**WORK TO BE COMPLETED**
Repeat only the lines below from the one that contains "Set zoom to 6 months" through the final line, exactly. Omit pictures.
BEGIN EXERCISE MATERIALS
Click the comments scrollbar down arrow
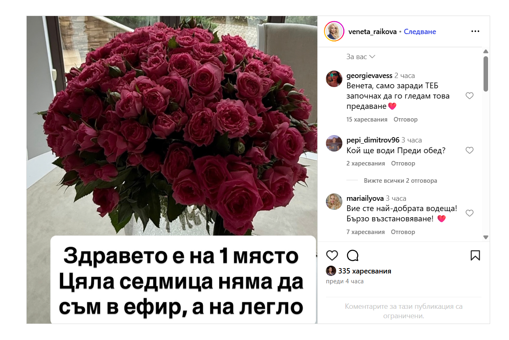This screenshot has width=509, height=340. pos(486,237)
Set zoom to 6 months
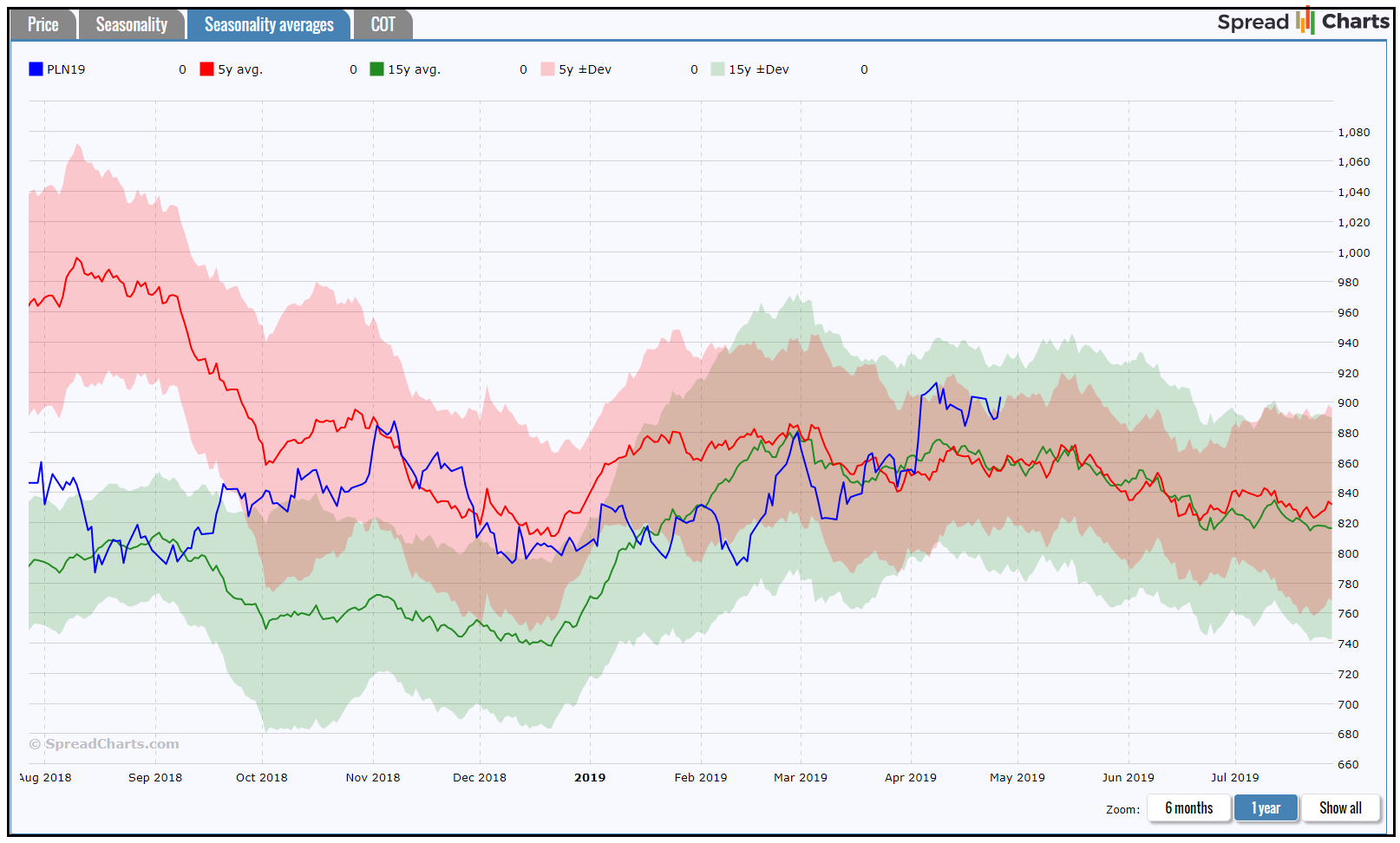The image size is (1400, 843). coord(1188,808)
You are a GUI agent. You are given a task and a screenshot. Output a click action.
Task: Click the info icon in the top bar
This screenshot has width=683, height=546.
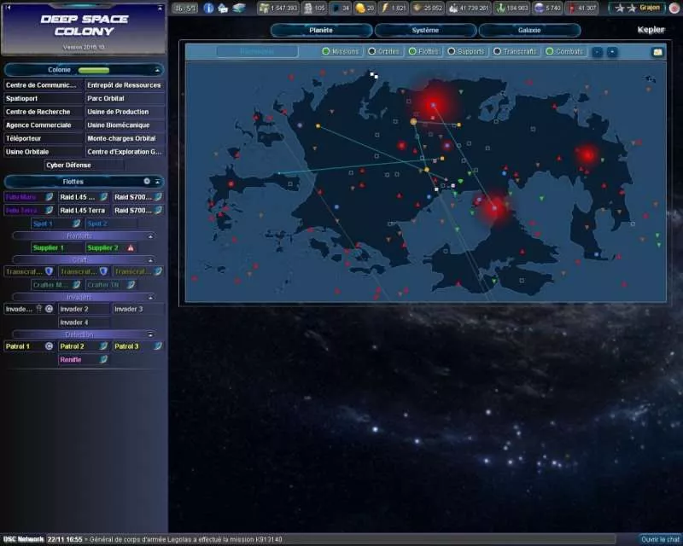[207, 8]
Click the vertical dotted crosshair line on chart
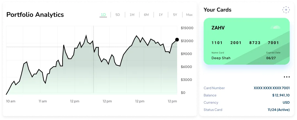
END EXERCISE MATERIALS
**EXERCISE SOLUTION**
Set zoom to 6 months
The image size is (1400, 843). coord(1188,808)
You are a GUI agent. You are given a task and a screenshot. Output a click action.
Task: Click the info icon in the top bar
This screenshot has width=683, height=546.
[207, 8]
Click the vertical dotted crosshair line on chart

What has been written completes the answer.